### Work to be completed
In the records below, rewrite everything from the line containing "Click Set up in Desktop button" down to the line containing "pyautogui.click(x=89, y=175)", replacing "pixels" with "px" and keeping everything else the same. Leave out the pictures.

### Data
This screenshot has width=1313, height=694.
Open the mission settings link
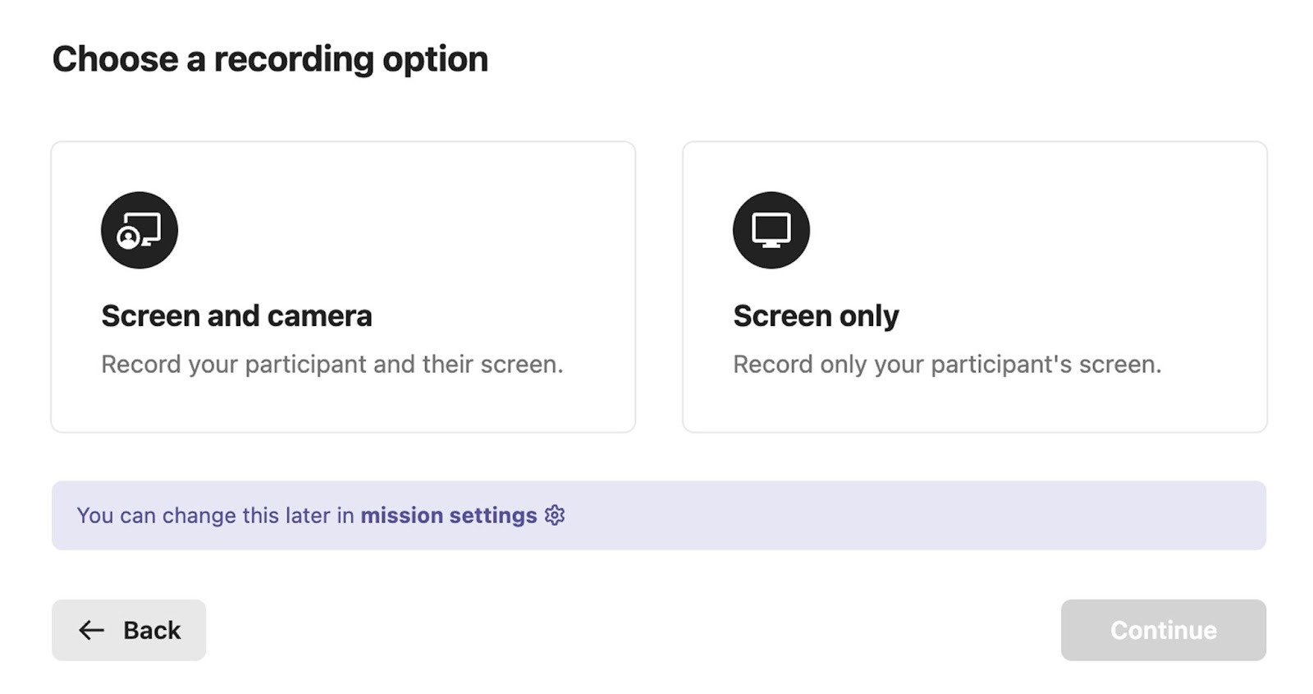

--

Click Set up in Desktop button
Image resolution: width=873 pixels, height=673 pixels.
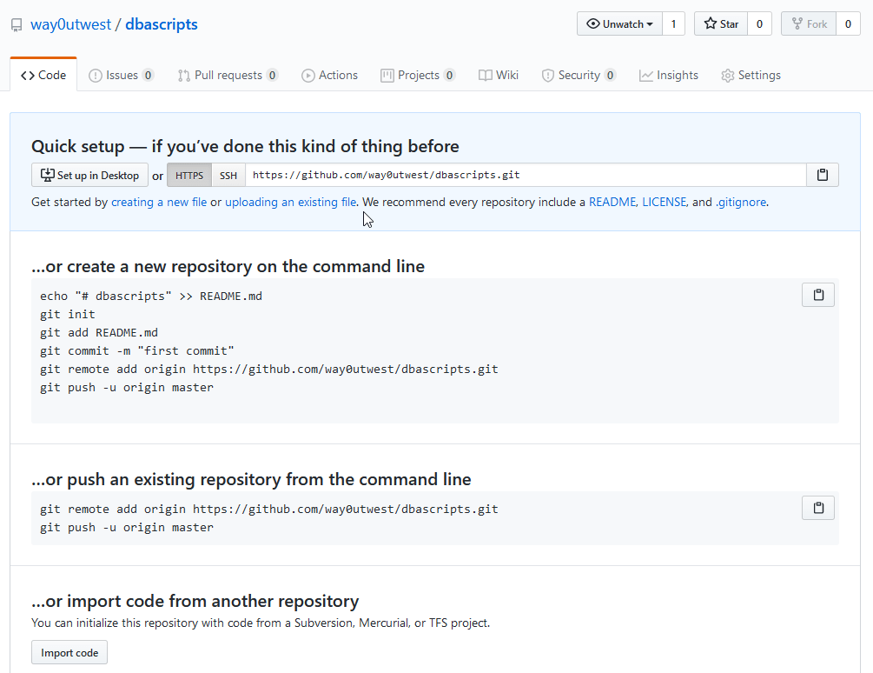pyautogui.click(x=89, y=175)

### Expected answer
Click Set up in Desktop button
Image resolution: width=873 px, height=673 px.
pyautogui.click(x=89, y=175)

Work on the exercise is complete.